Even worse, a federal magistrate judge found that Tetra-Tech destroyed evidence relating to the claims of improper email communications concerning the EIS with the project proponent by erasing the computer hard drive of its employee. In the Colorado Wild case, the Court found the agency administrative record filed with the Court to have been “incomplete”, due to Tetra-Tech’s destruction of documents by erasing a computer hard drive.2
1 See Colorado Wild, Inc. v. U.S. Forest Serv, as paraphrased in Lower Saucon, Pennsylvania’s Request for Rehearing and Motion for Stay re PennEast Pipeline Company, LLC. ) Docket No. CP15-558-000, Before the Federal Energy Regulatory Commission.

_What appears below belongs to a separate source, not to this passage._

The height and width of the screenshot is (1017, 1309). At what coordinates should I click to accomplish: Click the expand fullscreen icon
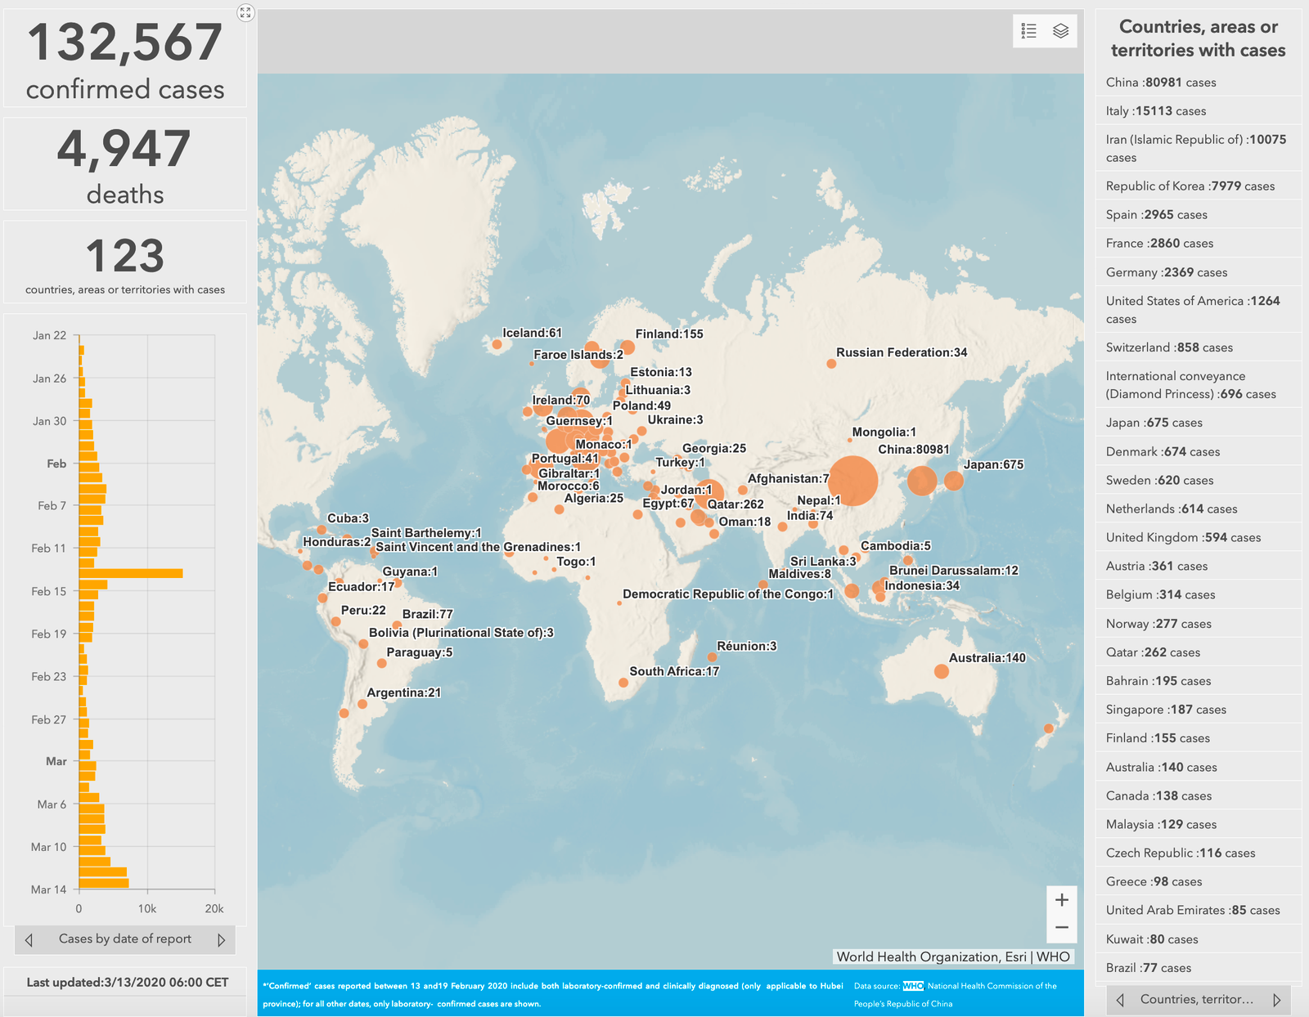pyautogui.click(x=245, y=12)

2 See Colorado Wild, Inc. v. U.S. Forest Serv, as paraphrased in Lower Saucon, Pennsylvania’s Request for Rehearing and Motion for Stay re PennEast Pipeline Company, LLC. ) Docket No. CP15-558-000, Before the Federal Energy Regulatory Commission.
In response to Tetra Tech’s role in PennEast, FERC acknowledged the conflicts while claiming it did not constitute their disqualification, adding that this sort of bias is the norm for third-party contractors working on pipeline proposals:
“…allegations that Tetra Tech has a “financial, business, and corporate interest” in promoting natural gas infrastructure in the Marcellus Shale region do not demonstrate that
Tetra Tech has an OCI that necessitates an invalidation of the Final EIS. …Nor do we believe that Tetra Tech’s membership in, or role as a technical consultant to, a trade organization that promotes the development of natural gas supplies in the Marcellus Shale region constitutes a disqualifying OCI. It would be inappropriate to disqualify Tetra Tech from serving as a third-party contractor for belonging to a professional organization. Were this the standard for conflicts of interest, nearly all third-party contracts would likely be disqualified for conflicts of interest.”3
3 See Federal Energy Regulatory Commission’s Order on Rehearing, PennEast Pipeline Company, LLC Docket No. CP15-558-001 (Issued August 10, 2018).